*Task material:*
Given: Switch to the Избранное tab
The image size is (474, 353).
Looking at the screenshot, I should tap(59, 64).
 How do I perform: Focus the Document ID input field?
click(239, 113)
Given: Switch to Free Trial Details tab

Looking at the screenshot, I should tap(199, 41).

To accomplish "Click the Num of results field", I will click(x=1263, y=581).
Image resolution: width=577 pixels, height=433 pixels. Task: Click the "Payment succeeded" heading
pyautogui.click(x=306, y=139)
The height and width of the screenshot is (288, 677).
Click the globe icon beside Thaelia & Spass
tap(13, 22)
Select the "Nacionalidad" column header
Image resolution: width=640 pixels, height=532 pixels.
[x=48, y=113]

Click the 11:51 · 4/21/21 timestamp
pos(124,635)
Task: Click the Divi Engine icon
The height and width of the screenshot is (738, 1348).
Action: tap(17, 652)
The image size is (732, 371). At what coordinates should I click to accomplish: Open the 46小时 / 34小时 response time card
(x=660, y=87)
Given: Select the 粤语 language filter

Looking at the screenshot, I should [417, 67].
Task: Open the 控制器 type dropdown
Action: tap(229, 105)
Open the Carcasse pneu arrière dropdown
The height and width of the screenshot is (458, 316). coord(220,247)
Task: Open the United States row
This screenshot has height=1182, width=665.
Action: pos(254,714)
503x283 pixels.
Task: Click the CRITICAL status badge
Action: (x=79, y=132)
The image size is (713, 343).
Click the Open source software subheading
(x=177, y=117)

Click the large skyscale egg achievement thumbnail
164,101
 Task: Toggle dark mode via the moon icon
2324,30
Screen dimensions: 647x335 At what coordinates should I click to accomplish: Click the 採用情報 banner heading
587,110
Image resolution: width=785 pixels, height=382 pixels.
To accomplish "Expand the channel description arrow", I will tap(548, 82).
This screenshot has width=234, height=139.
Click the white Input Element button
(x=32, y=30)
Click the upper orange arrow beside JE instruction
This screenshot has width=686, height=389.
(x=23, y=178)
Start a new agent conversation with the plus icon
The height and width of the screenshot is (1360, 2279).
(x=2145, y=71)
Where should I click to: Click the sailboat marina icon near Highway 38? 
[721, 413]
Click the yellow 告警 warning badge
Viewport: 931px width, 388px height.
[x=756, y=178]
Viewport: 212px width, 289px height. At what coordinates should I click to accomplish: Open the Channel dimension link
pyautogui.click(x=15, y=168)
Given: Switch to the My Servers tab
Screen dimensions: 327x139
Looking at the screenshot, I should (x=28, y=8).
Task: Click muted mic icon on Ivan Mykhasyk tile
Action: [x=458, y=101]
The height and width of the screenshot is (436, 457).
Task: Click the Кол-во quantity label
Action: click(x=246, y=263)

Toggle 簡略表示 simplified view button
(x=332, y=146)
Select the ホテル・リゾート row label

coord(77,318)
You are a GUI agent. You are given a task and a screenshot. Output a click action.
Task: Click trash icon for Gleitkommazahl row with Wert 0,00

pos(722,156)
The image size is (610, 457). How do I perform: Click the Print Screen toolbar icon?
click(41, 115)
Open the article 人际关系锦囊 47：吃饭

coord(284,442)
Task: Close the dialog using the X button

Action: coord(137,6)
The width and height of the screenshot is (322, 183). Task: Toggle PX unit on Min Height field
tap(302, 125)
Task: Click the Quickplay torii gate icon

*What to do:*
Copy out every line of the data above verbatim, from start to finish.

*Worked answer:*
Given: Switch to the Избранное tab
The image size is (474, 353).
Looking at the screenshot, I should tap(59, 64).
 How do I perform: Focus the Document ID input field?
click(239, 113)
Given: Switch to Free Trial Details tab

Looking at the screenshot, I should tap(199, 41).

To accomplish "Click the Num of results field", I will click(x=1263, y=581).
Image resolution: width=577 pixels, height=433 pixels. Task: Click the "Payment succeeded" heading
pyautogui.click(x=306, y=139)
The height and width of the screenshot is (288, 677).
Click the globe icon beside Thaelia & Spass
tap(13, 22)
Select the "Nacionalidad" column header
Image resolution: width=640 pixels, height=532 pixels.
[x=48, y=113]

Click the 11:51 · 4/21/21 timestamp
pos(124,635)
Task: Click the Divi Engine icon
The height and width of the screenshot is (738, 1348).
Action: tap(17, 652)
The image size is (732, 371). At what coordinates should I click to accomplish: Open the 46小时 / 34小时 response time card
(x=660, y=87)
Given: Select the 粤语 language filter

Looking at the screenshot, I should [417, 67].
Task: Open the 控制器 type dropdown
Action: tap(229, 105)
Open the Carcasse pneu arrière dropdown
The height and width of the screenshot is (458, 316). coord(220,247)
Task: Open the United States row
This screenshot has height=1182, width=665.
Action: pos(254,714)
503x283 pixels.
Task: Click the CRITICAL status badge
Action: (x=79, y=132)
The image size is (713, 343).
Click the Open source software subheading
(x=177, y=117)

Click the large skyscale egg achievement thumbnail
164,101
 Task: Toggle dark mode via the moon icon
2324,30
Screen dimensions: 647x335 At what coordinates should I click to accomplish: Click the 採用情報 banner heading
587,110
Image resolution: width=785 pixels, height=382 pixels.
To accomplish "Expand the channel description arrow", I will tap(548, 82).
This screenshot has width=234, height=139.
Click the white Input Element button
(x=32, y=30)
Click the upper orange arrow beside JE instruction
This screenshot has width=686, height=389.
(x=23, y=178)
Start a new agent conversation with the plus icon
The height and width of the screenshot is (1360, 2279).
(x=2145, y=71)
Where should I click to: Click the sailboat marina icon near Highway 38? 
[721, 413]
Click the yellow 告警 warning badge
Viewport: 931px width, 388px height.
[x=756, y=178]
Viewport: 212px width, 289px height. At what coordinates should I click to accomplish: Open the Channel dimension link
pyautogui.click(x=15, y=168)
Given: Switch to the My Servers tab
Screen dimensions: 327x139
Looking at the screenshot, I should (x=28, y=8).
Task: Click muted mic icon on Ivan Mykhasyk tile
Action: [x=458, y=101]
The height and width of the screenshot is (436, 457).
Task: Click the Кол-во quantity label
Action: click(x=246, y=263)

Toggle 簡略表示 simplified view button
(x=332, y=146)
Select the ホテル・リゾート row label

coord(77,318)
You are a GUI agent. You are given a task and a screenshot. Output a click action.
Task: Click trash icon for Gleitkommazahl row with Wert 0,00

pos(722,156)
The image size is (610, 457). How do I perform: Click the Print Screen toolbar icon?
click(41, 115)
Open the article 人际关系锦囊 47：吃饭

coord(284,442)
Task: Close the dialog using the X button

Action: coord(137,6)
The width and height of the screenshot is (322, 183). Task: Toggle PX unit on Min Height field
tap(302, 125)
Task: Click the Quickplay torii gate icon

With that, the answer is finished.